香りは空に消え、大気は宇宙に生滅し
一昨日は仕事を終えて特急電車で移動、昨日は四十九日の法要を執り行って高速道路で帰宅。そして今日は朝風呂に入り行きつけのフードコートでフライドポテトを食べている。
祖母の死から今日まで、仕事の追い込みもあって繁忙に切れ目がなく砂嵐のような日々だった。それでも葬儀に伴う選択事項は全て両親が取捨したので、私はただ忙しいと言っていられる分気楽だったのかもしれない。再度留守を託した猫たちは今日も全開の食欲、世はなべてことも無し。
昨日は快晴とはならなかったが、雨の気配もなく秋らしい肌触りの良い空気だった。
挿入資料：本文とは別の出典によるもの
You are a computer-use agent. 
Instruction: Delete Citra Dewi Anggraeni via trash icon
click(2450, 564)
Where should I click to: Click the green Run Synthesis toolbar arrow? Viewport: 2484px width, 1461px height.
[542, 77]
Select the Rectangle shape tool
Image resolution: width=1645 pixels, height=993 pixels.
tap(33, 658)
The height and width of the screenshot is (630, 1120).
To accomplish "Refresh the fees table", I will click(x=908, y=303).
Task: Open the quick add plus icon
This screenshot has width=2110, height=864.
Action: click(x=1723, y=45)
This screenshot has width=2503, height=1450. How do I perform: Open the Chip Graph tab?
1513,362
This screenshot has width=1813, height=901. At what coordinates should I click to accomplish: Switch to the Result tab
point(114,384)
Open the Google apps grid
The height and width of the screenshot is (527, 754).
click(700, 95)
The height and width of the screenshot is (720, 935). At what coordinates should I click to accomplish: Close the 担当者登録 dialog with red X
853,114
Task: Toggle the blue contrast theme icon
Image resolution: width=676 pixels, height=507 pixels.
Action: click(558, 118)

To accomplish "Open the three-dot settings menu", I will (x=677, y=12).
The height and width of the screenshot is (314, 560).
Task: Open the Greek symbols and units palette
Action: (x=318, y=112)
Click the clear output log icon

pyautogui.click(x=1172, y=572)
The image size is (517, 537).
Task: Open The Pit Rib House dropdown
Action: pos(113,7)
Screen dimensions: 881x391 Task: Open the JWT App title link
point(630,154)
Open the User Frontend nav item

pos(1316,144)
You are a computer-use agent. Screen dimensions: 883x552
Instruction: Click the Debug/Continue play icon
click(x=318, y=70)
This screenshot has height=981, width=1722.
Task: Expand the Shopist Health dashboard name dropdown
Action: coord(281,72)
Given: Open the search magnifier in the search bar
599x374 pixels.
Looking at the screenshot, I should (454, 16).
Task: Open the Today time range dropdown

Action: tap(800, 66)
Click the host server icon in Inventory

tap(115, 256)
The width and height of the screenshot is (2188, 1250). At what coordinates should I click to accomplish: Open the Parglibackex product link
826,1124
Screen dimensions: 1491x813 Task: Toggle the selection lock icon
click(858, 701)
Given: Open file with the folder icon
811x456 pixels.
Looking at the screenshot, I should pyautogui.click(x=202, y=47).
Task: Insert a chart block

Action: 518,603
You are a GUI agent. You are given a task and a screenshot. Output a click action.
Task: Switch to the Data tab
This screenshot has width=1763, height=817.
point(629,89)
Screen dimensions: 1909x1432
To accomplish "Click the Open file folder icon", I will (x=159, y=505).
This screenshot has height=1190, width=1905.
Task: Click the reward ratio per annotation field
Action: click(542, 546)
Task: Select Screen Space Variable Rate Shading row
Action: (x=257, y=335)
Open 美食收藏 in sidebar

地方都市のその外縁、山裾の見晴らしの良い斜面にある寺院。開け放たれた本堂、広く間を取って並べられた椅子、読経の遠くで電動草刈り機が鳴っていた。抹香。古い大きな沢山の位牌。
四十九日は冥府の裁判が終わり極楽へ向かう日と説明されたが、果たして皆が同じ極楽を求めるのだろうか。描く楽園は同じだろうか?祖母は悪人ではなかったが古い価値観で硬直した人だった。あらゆる人間が共存する彼岸は存在し得るのだろうか。それはレーテーを潜り抜けて初期化された魂でなければ到達できないのではないか。
今日も天体は人間の運命の一切も動かさず運行する。百日後も空気は乾いたにおいをしているか。明日の私もわからない。ただ今日も太陽はそこに見えていた。